:: Instructions ::
A) In the thread on sequence ordering, why might one dataset use "random" ordering and another use "laplace" ordering?
B) From the records, extract the lines beginning at the line that contains "collaborative [428, 681]" and stopping after the line that contains "seize [327, 247]".
#### Text
Then I don't understand what you mean. Like having train_seq_ordering, eval_seq_ordering etc. as global parameters? It's true that sequence ordering can be applied in the data pipeline independently from a given dataset instance. I guess that is what you have in mind? But sometimes you want to have it specific to the data. E.g. if sequence lengths in one dataset are similar, in the other one not, then you might want to use "random" and "laplace" ordering, respectively. (Maybe calculating the length is costly.)

And for meta-datasets, e.g. CombinedDataset, having control over the ordering in each subdataset individually makes it very flexible. A simple example would be, if you do "random" shuffling on CombinedDataset level you don't need shuffling of the subdatasets, i.e. use "default". How would you configure that with global parameters?

albertz commented 3 years ago

You can easily have different options for train/dev/eval.

Then I don't understand what you mean. Like having train_seq_ordering, eval_seq_ordering etc. as global parameters?

Yes, just like we already have it (but with different names). batching is only for training (i.e. like train_seq_ordering). For all eval datasets (dev/eval), the default logic of Dataset.get_default_kwargs_eval will be applied.

It's true that sequence ordering can be applied in the data pipeline independently from a given dataset instance. I guess that is what you have in mind?

Yes. I'm speaking explicitly independent of how we internally have it implemented also. We should think about what makes sense logically. What is easier for the user. What is easier to understand, more straight-forward.

But sometimes you want to have it specific to the data. E.g. if sequence lengths in one dataset are similar, in the other one not, then you might want to use "random" and "laplace" ordering, respectively. (Maybe calculating the length is costly.)
########
#### Data supplied
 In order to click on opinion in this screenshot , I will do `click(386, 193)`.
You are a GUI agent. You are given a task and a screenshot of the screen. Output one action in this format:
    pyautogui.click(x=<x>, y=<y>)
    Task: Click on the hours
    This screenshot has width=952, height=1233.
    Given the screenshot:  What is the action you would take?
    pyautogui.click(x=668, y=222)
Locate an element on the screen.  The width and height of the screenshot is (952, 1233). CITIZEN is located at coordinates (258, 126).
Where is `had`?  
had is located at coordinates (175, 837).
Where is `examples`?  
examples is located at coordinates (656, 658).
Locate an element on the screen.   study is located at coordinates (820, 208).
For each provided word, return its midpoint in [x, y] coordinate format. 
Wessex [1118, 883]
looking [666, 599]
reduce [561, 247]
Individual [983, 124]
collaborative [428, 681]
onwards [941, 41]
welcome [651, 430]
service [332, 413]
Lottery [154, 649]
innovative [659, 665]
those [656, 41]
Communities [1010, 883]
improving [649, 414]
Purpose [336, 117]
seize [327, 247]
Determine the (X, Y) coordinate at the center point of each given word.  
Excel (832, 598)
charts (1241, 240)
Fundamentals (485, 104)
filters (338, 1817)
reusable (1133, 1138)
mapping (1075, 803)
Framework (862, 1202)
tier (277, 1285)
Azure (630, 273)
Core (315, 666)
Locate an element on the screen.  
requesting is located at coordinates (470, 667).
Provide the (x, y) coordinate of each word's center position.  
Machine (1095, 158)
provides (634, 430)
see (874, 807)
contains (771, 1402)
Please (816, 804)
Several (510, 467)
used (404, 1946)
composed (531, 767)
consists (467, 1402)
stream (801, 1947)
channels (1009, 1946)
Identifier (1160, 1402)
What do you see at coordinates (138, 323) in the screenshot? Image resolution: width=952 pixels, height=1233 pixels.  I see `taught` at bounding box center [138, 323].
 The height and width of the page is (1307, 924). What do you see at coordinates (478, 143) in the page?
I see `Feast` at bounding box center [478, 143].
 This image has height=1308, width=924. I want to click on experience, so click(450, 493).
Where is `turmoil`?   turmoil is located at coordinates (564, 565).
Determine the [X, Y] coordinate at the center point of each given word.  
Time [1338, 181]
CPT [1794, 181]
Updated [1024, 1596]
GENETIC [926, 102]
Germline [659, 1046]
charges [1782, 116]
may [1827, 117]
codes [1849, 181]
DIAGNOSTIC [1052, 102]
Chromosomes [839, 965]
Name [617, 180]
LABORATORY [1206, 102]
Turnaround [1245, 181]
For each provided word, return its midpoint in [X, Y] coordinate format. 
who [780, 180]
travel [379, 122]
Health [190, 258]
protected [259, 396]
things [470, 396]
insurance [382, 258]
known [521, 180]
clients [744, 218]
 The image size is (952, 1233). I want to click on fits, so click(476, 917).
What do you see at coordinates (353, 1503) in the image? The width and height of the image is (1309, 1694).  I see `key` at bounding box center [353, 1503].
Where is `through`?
########
:: Results of the exercise ::
A) The sequence lengths might be similar in one dataset but not in the other, so "random" would suit the first and "laplace" the second.

B)
collaborative [428, 681]
onwards [941, 41]
welcome [651, 430]
service [332, 413]
Lottery [154, 649]
innovative [659, 665]
those [656, 41]
Communities [1010, 883]
improving [649, 414]
Purpose [336, 117]
seize [327, 247]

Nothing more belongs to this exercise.